Evaluation of Blood–Brain Barrier Permeability

Brain injury might be coupled to alteration of blood–brain barrier (BBB) permeability. For this reason, we evaluated BBB integrity using albumin-fluorescein isothiocyanate FITC (Sigma), a dye that is able to cross BBB only when the latter is impaired. Mice were infused with albumin-FITC (10 mg/mL in PBS at 10 mL/kg) at the jugular vein level after 1 and 7 days from surgical procedures. At 12 mins after infusion, mice were decapitated, and the entire brain removed and frozen in cool isopentane (−80°C) was cut serially. The sections were observed with an × 20 magnification under an Axiophot2 fluorescence microscope (Zeiss) equipped with a FITC filter (Stamatovic et al, 2005).

Color pictures (24-bit) were acquired and analyzed using a digital camera system coupled to an imaging software (Spot, Diagnostic Instruments, Sterling Heights, MI, USA) under a constant exposure time, gain and offset, chosen as to increase the threshold for fluorescence. Albumin extravasation was evaluated measuring selectively the green fluorescence intensity corrected for background fluorescence, and expressed as fluorescence arbitrary units (FAU). All images were taken in the first 30 secs of light exposure, when no fluorescence decay was detected in preliminary studies.

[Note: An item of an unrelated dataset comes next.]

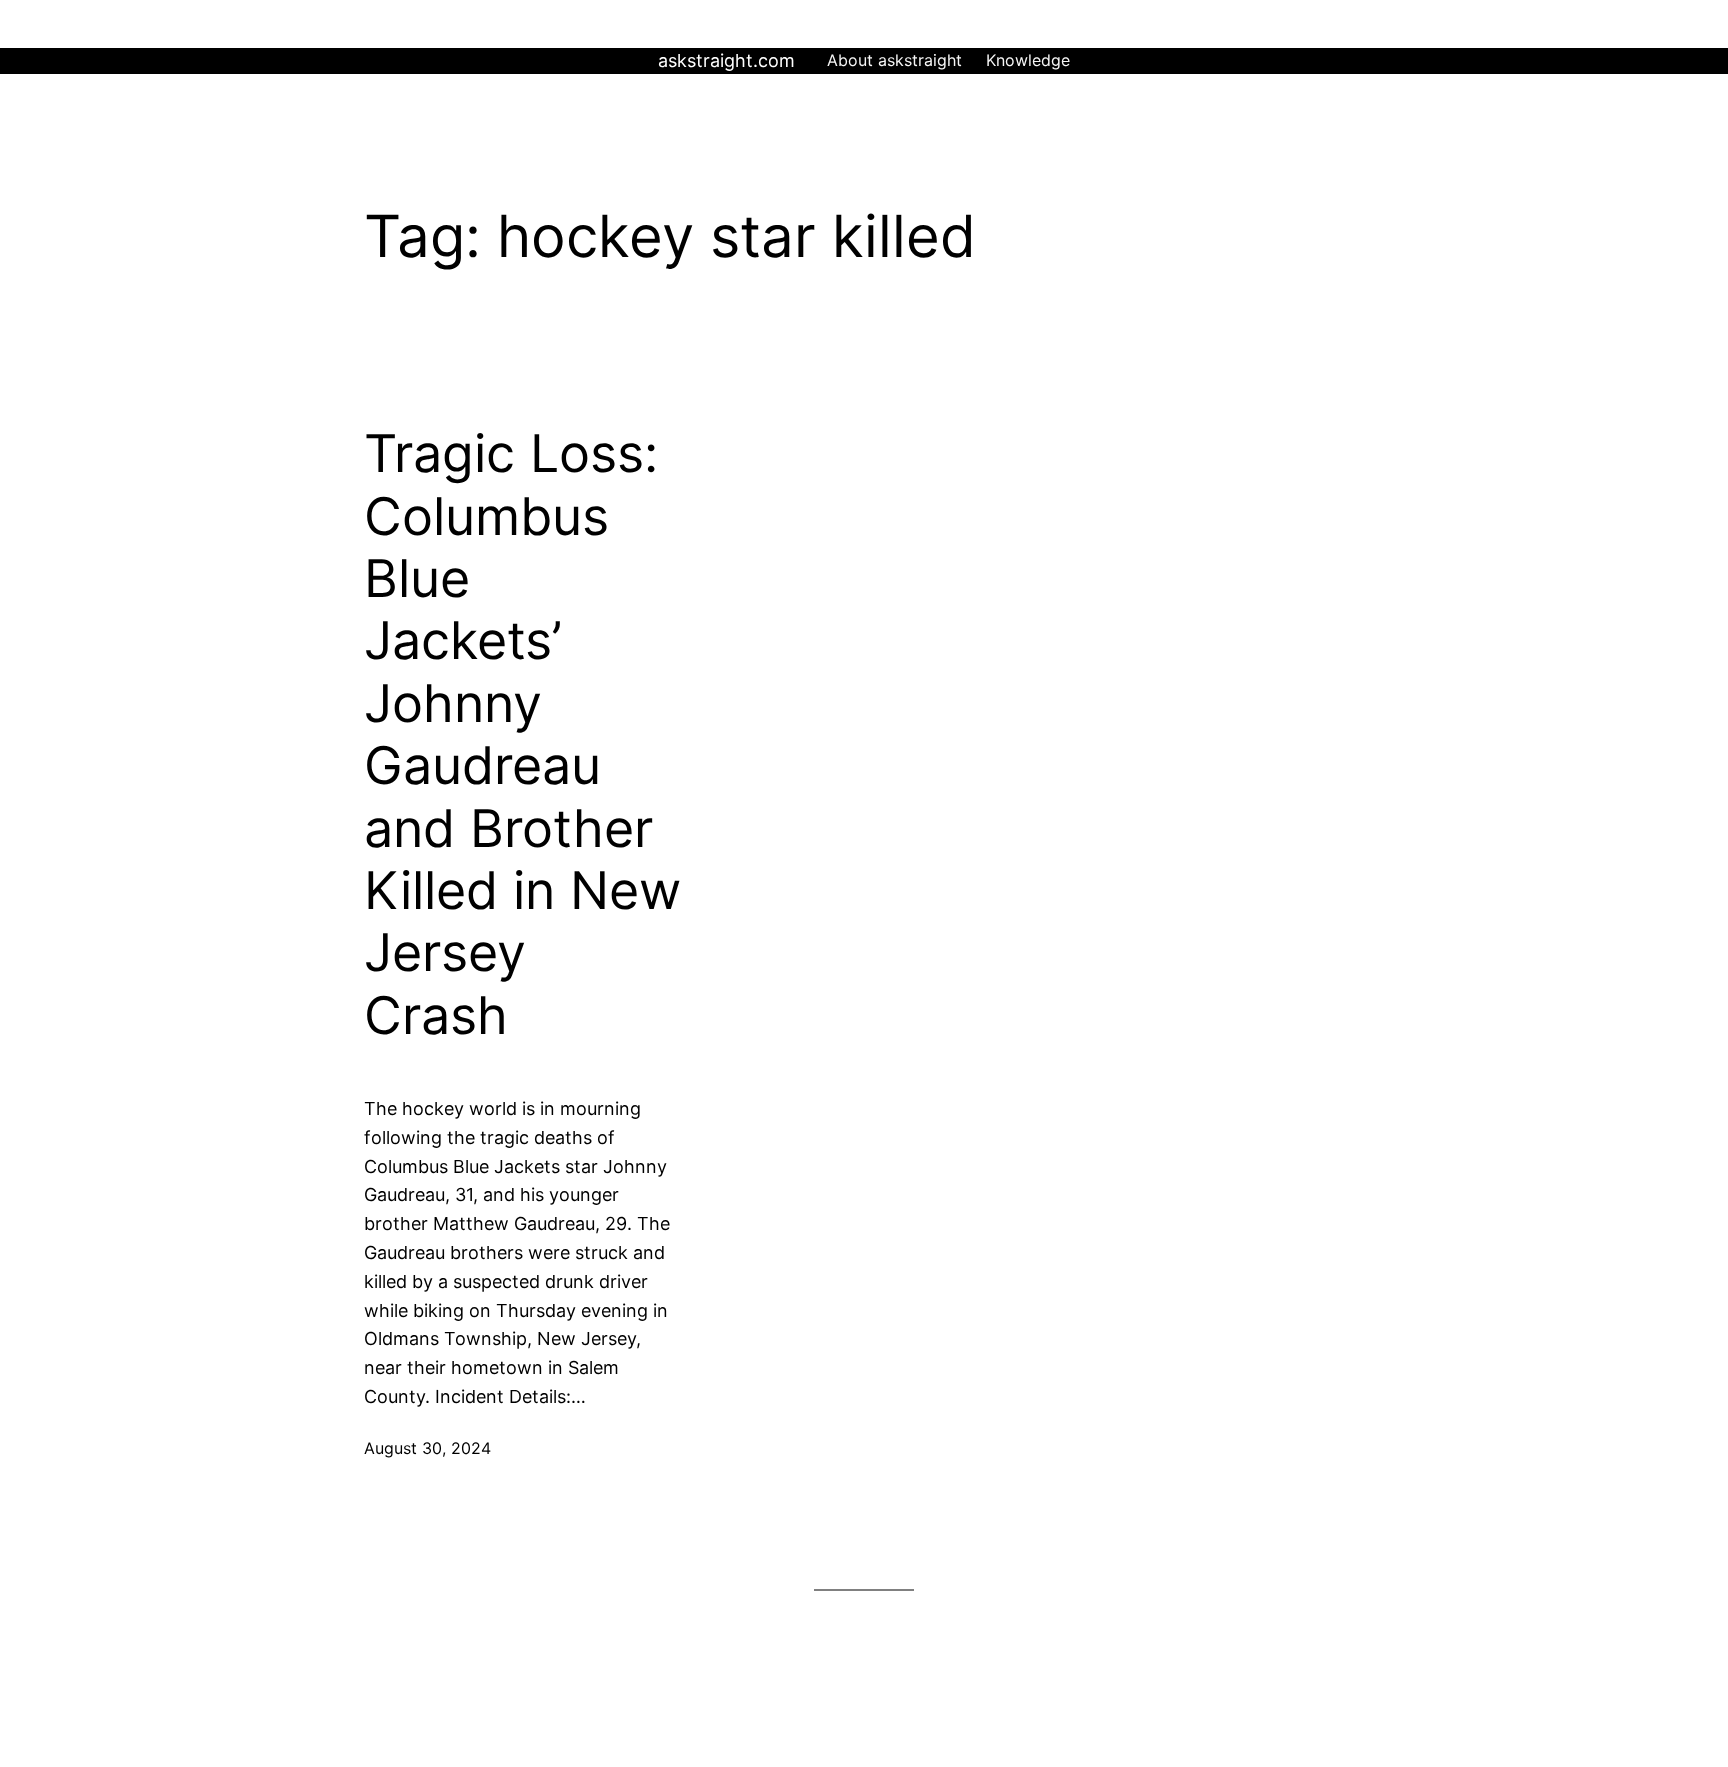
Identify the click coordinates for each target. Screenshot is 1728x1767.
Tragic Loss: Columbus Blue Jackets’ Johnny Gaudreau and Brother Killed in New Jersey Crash (522, 735)
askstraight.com (726, 60)
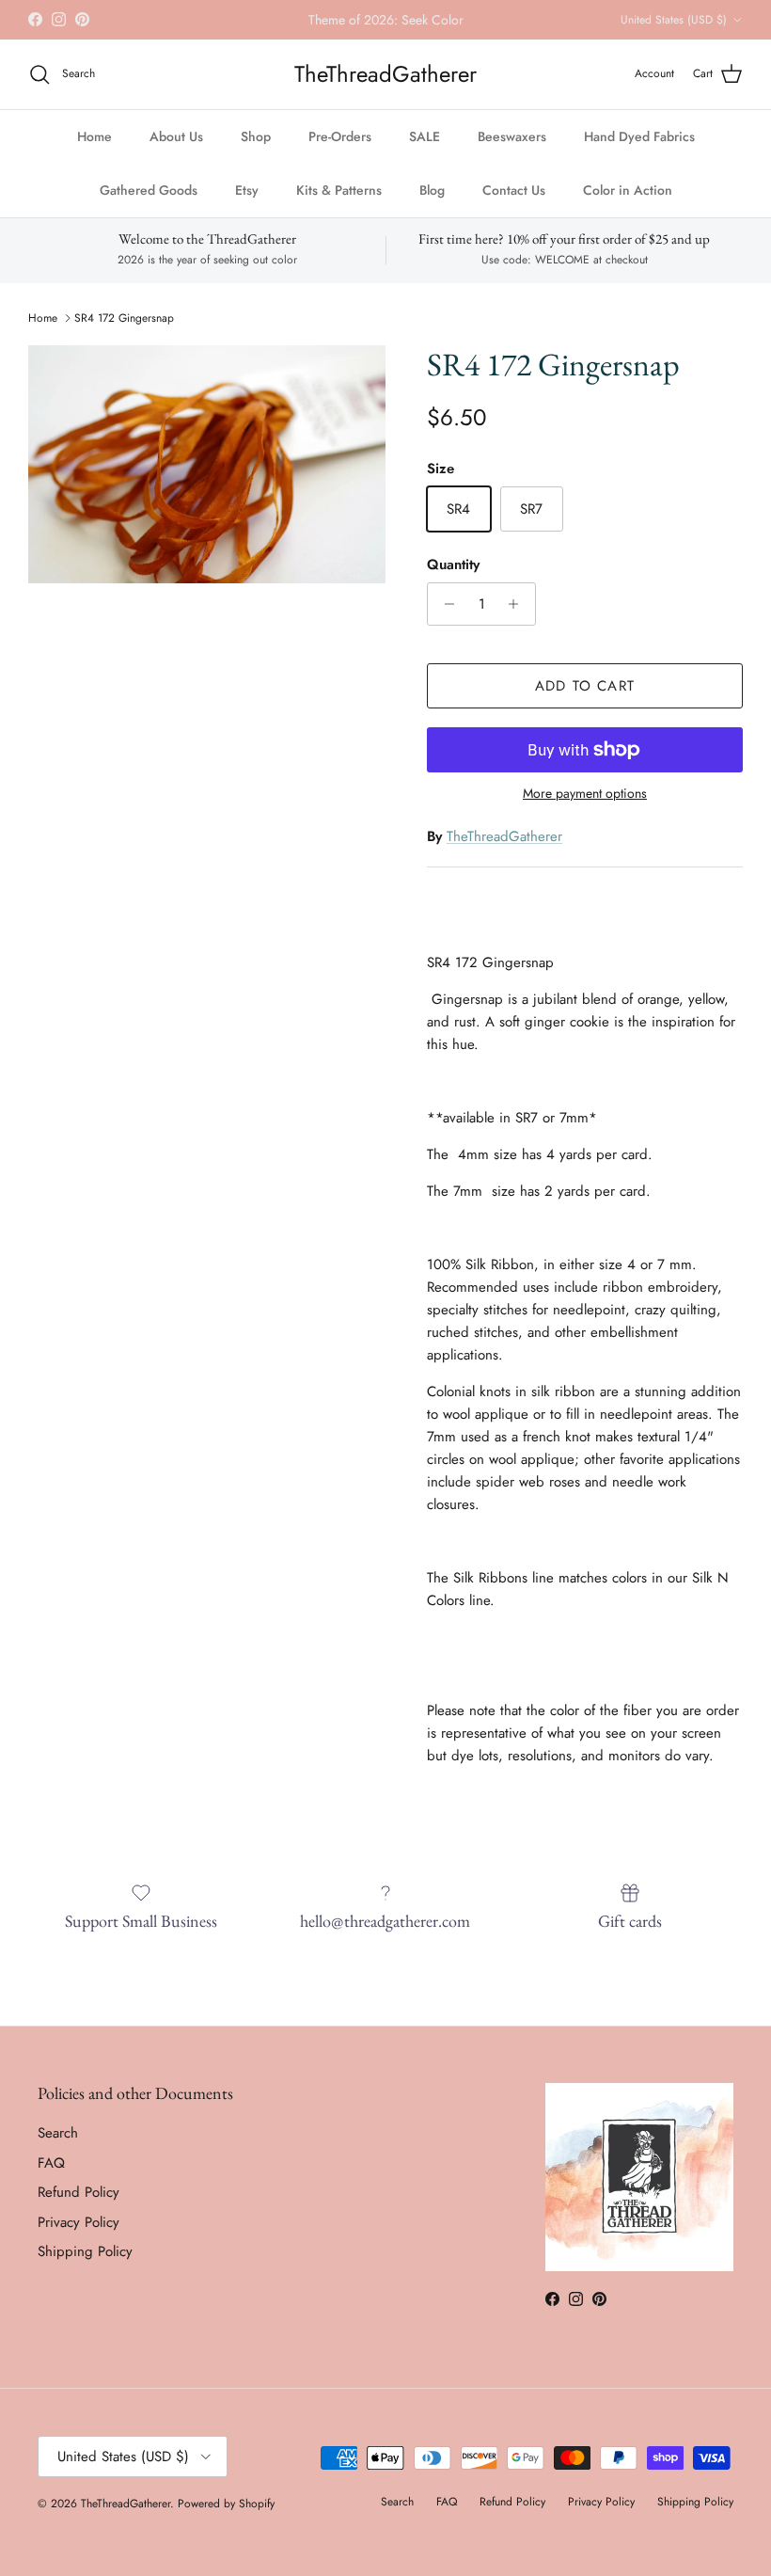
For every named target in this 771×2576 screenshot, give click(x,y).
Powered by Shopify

Measurement of Superoxide in the Brain by Dihydroethidium

To evaluate the impact on cerebral oxidative stress in our animal model, we analyzed brain slices from several cerebral districts by different approaches. Analysis of superoxide production was assessed by dihydroethidium (DHE) dyeing as described previously (Vecchione et al, 2005; Dayal et al, 2004). In particular, DHE is able to detect directly superoxide production, since it evokes a red fluorescent signal after binding of dihydroethidium to these oxygen-free radicals.

The entire brain was removed and frozen in cool isopentane (−80°C) and cut serially with a Jung CM1900 Cryostat (Leica) in 20-μm-thick sections. Sections were placed onto polylysinated microscope slides, incubated at room temperature for 30 mins with DHE (Sigma; 10 μmol/L) and protected from light. Images were acquired and fluorescence intensity was measured as described above.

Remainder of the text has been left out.